A Quick Introduction to DKIM

As noted in our previous blog post, one of the inherent problems with email is that historically there is no universally accepted way to establish the authenticity of a message. There is no way, for instance, to prove that the purported sender of an email is the true sender. The original standard for sending/receiving email via the Internet (SMTP) does not include a way to check the authenticity of a message.

In recent years, email security advocates have introduced a few techniques to add a layer of security: SPF, DKIM, and DMARC. We described SPF in our July post. In this article, we'll introduce DKIM (DomainKeys Identified Mail).
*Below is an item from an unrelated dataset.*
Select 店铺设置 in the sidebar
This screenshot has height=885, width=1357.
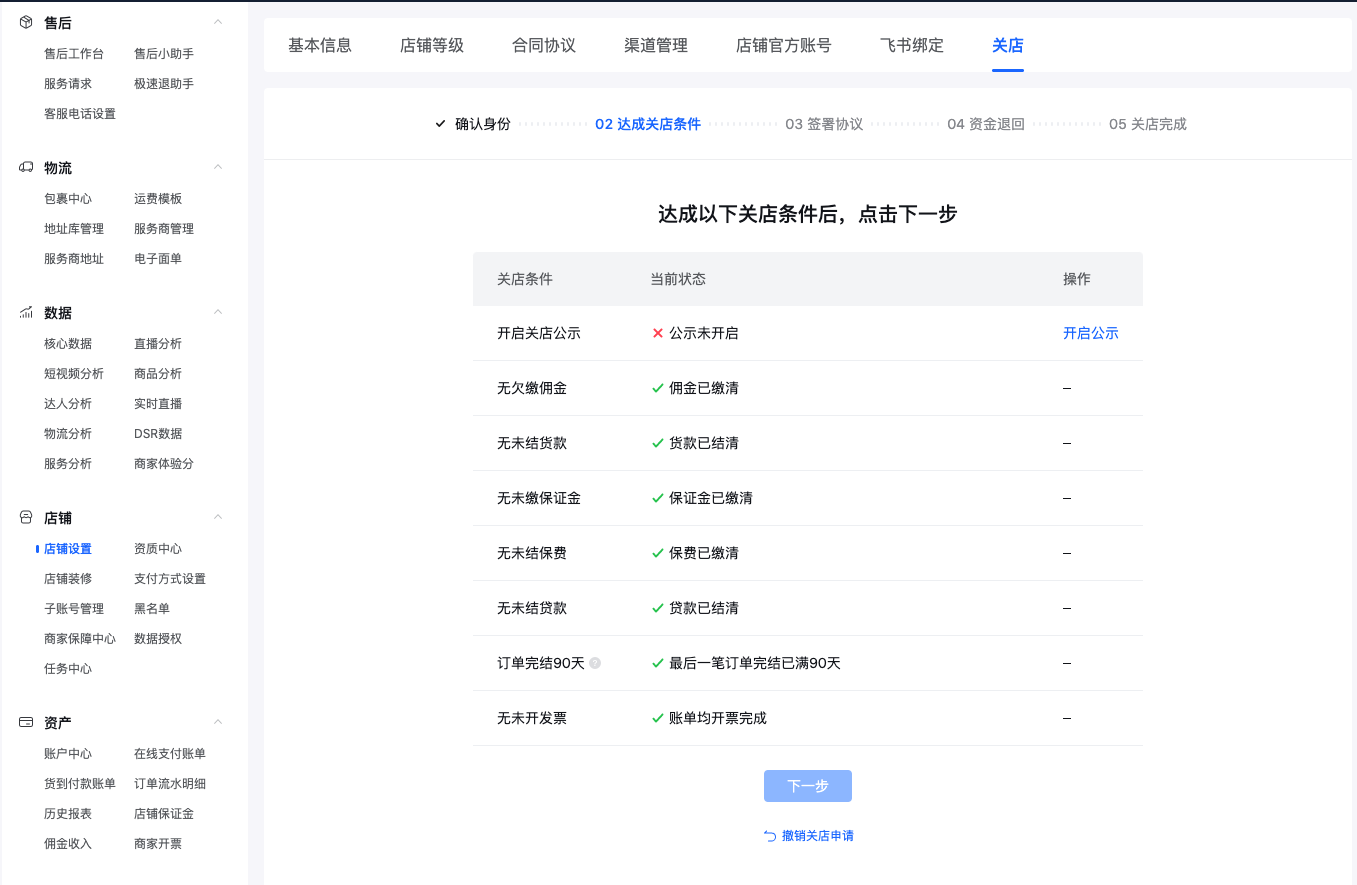(x=68, y=548)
DKIM was developed as a way to answer a simple, but challenging question: was an email altered in any way from the time it was sent until the time it was received? Because email messages are essentially text messages that can easily be altered, there's no guarantee that an email won't be changed as it traverses the Internet on its way from the sending email hosting provider to the receiving provider. DKIM provides "security" by adding a digital signature to each message.
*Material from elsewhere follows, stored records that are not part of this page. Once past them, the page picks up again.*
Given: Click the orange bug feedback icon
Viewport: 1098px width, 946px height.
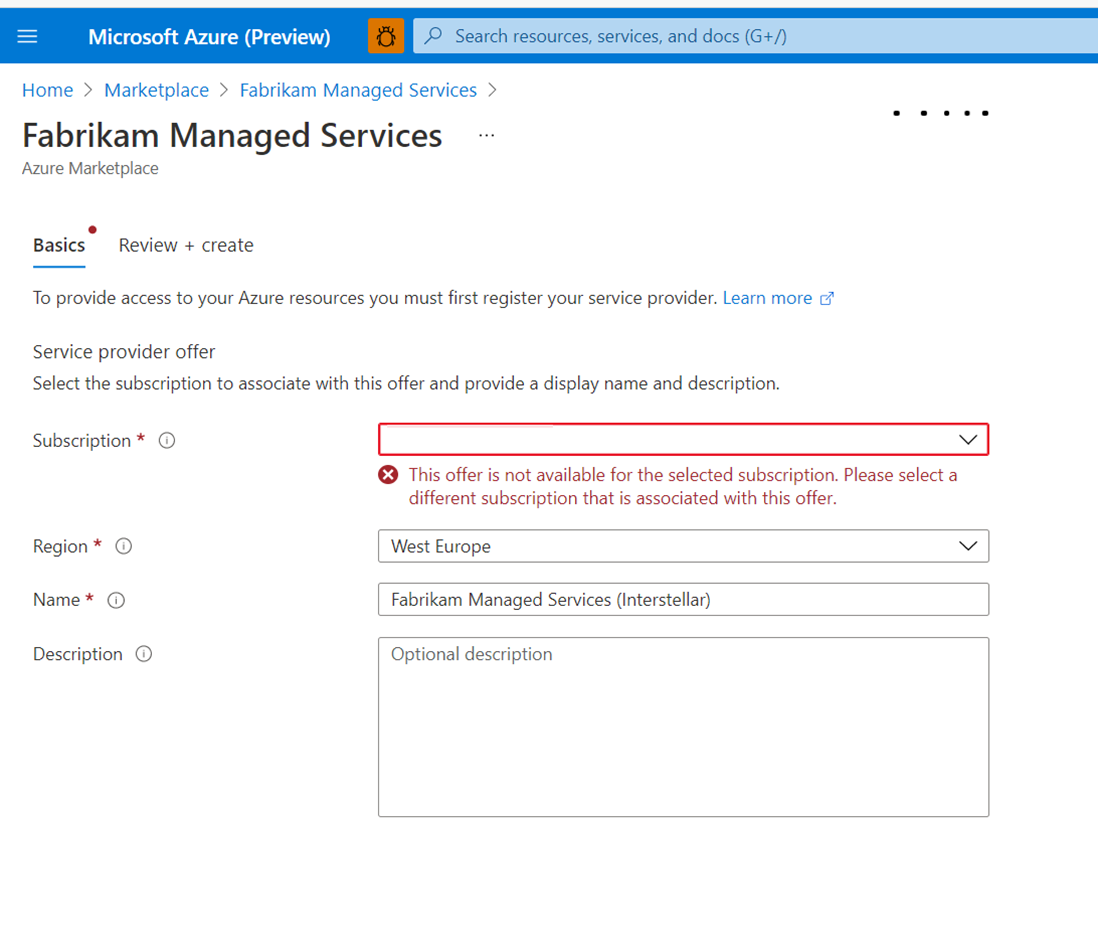Looking at the screenshot, I should 386,36.
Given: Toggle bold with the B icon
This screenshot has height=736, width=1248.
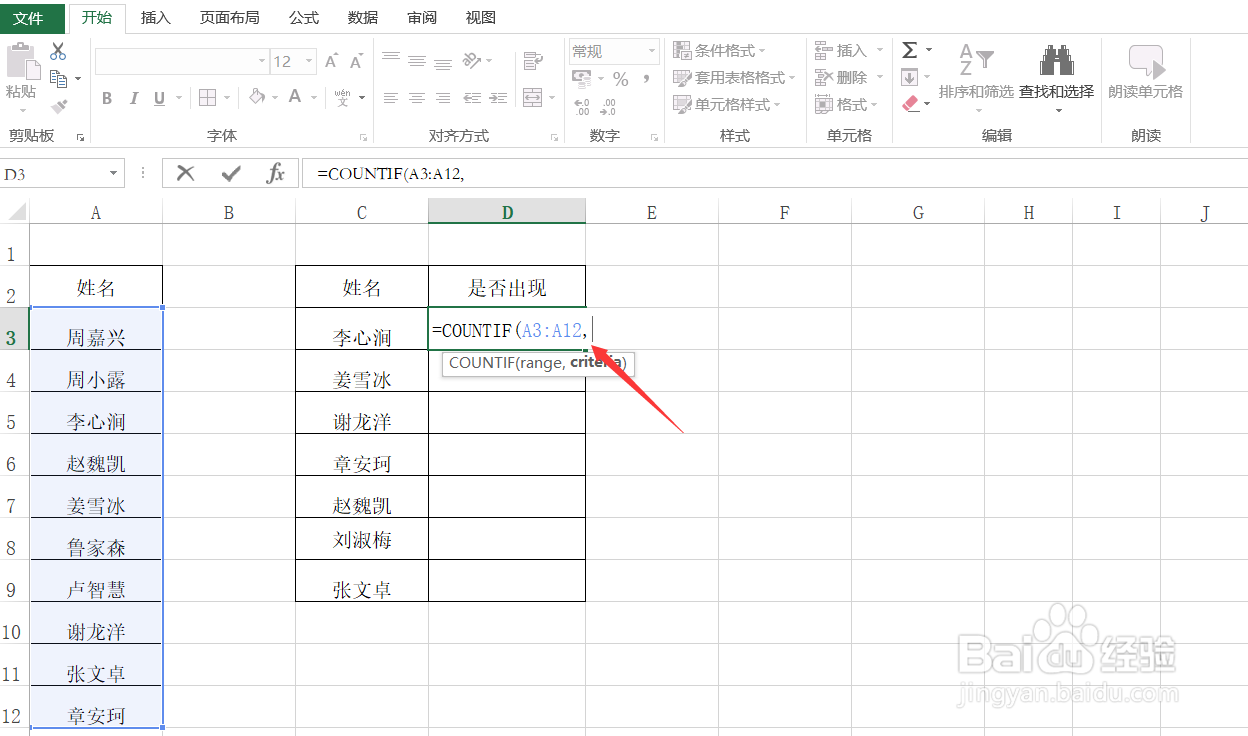Looking at the screenshot, I should (106, 98).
To ensure that the digital signatures can be read by all email servers, to implement DKIM, a domain owner must first publish a public DKIM cryptographic authentication key to DNS. Once the DNS records are set up, and a private DKIM authentication key is configured internally, DKIM is ready to go.
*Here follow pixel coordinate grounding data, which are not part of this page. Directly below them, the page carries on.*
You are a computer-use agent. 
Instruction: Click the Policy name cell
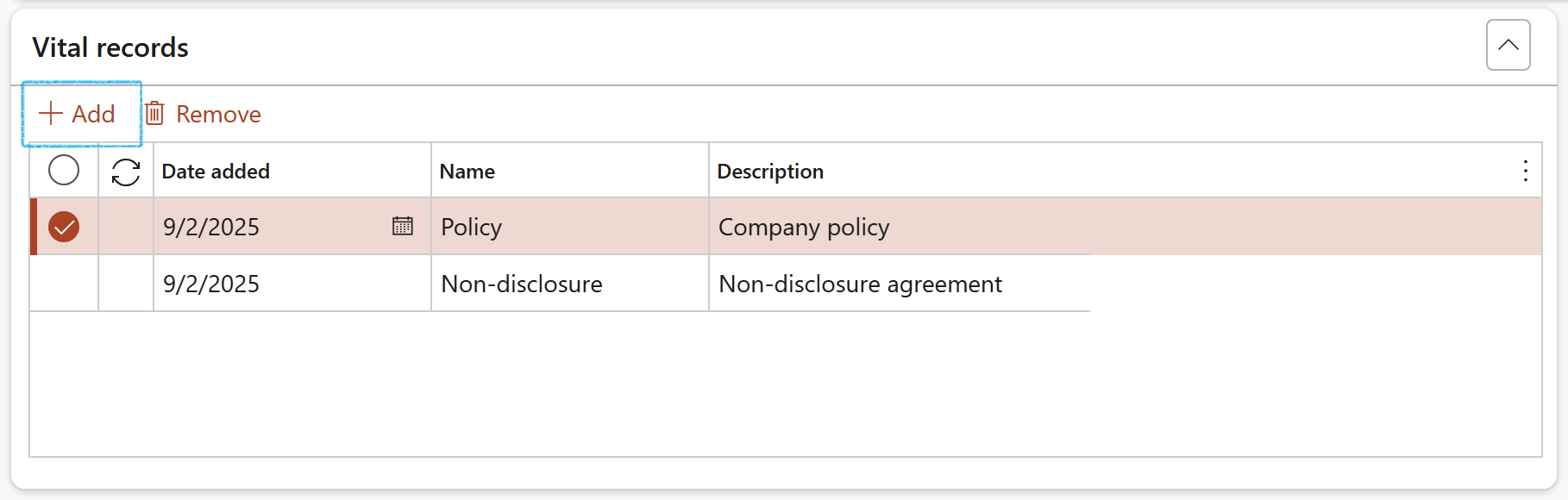pos(471,227)
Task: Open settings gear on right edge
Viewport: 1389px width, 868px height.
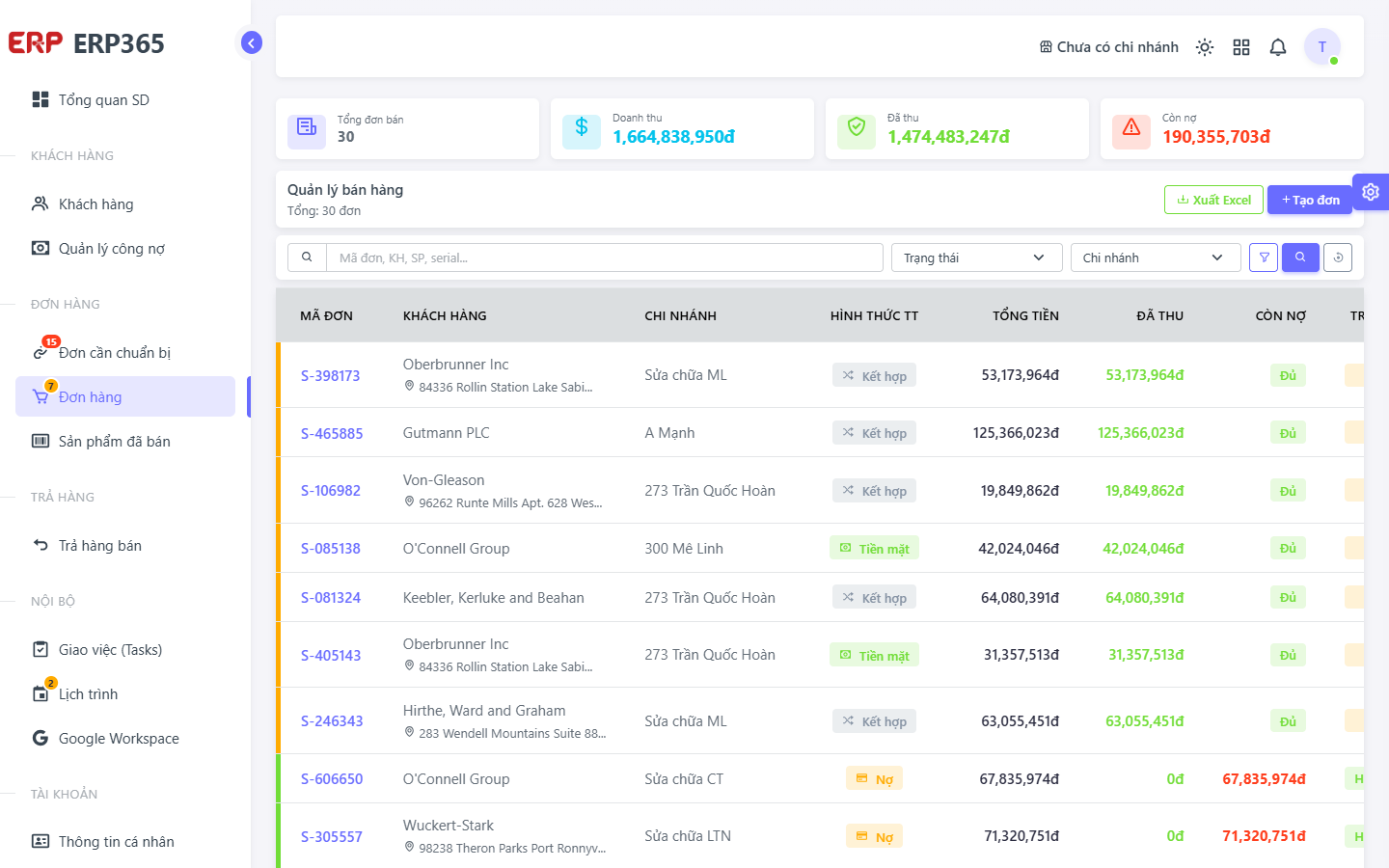Action: 1371,192
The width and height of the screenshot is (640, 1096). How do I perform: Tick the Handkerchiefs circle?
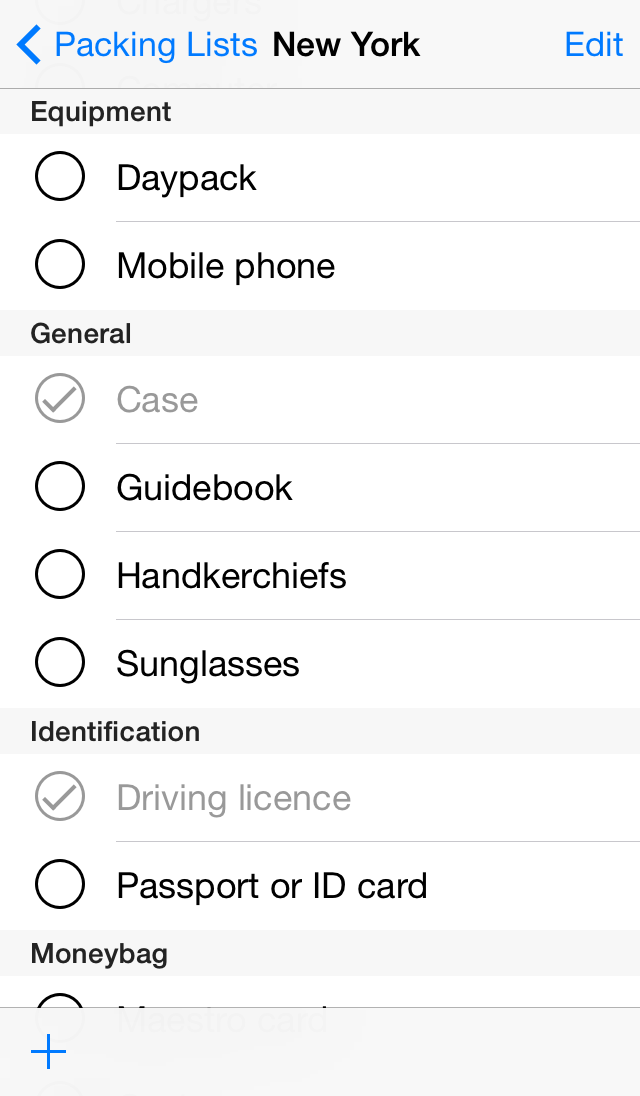pos(60,576)
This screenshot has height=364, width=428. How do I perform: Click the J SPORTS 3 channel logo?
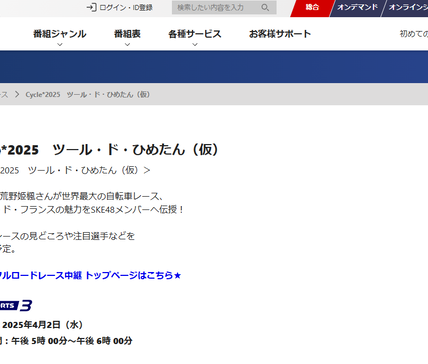[16, 306]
The DKIM process basically involves two steps: (i) signing and (ii) verifying. When an email is sent, the sending email server attaches a digital signature to the email header. This "digital signature" is created by calculating the hash value of designated parts of the email and encrypting the hash using the private cryptographic authentication key. When the receiving email server receives the email, it sees there's a DKIM signature, it performs a DNS query to fetch the public DKIM authentication key, uses it to decrypt the digital signature (i.e. hash), and then calculates its own hash based on the received email. If the two hashes match, the DKIM signature is deemed "valid."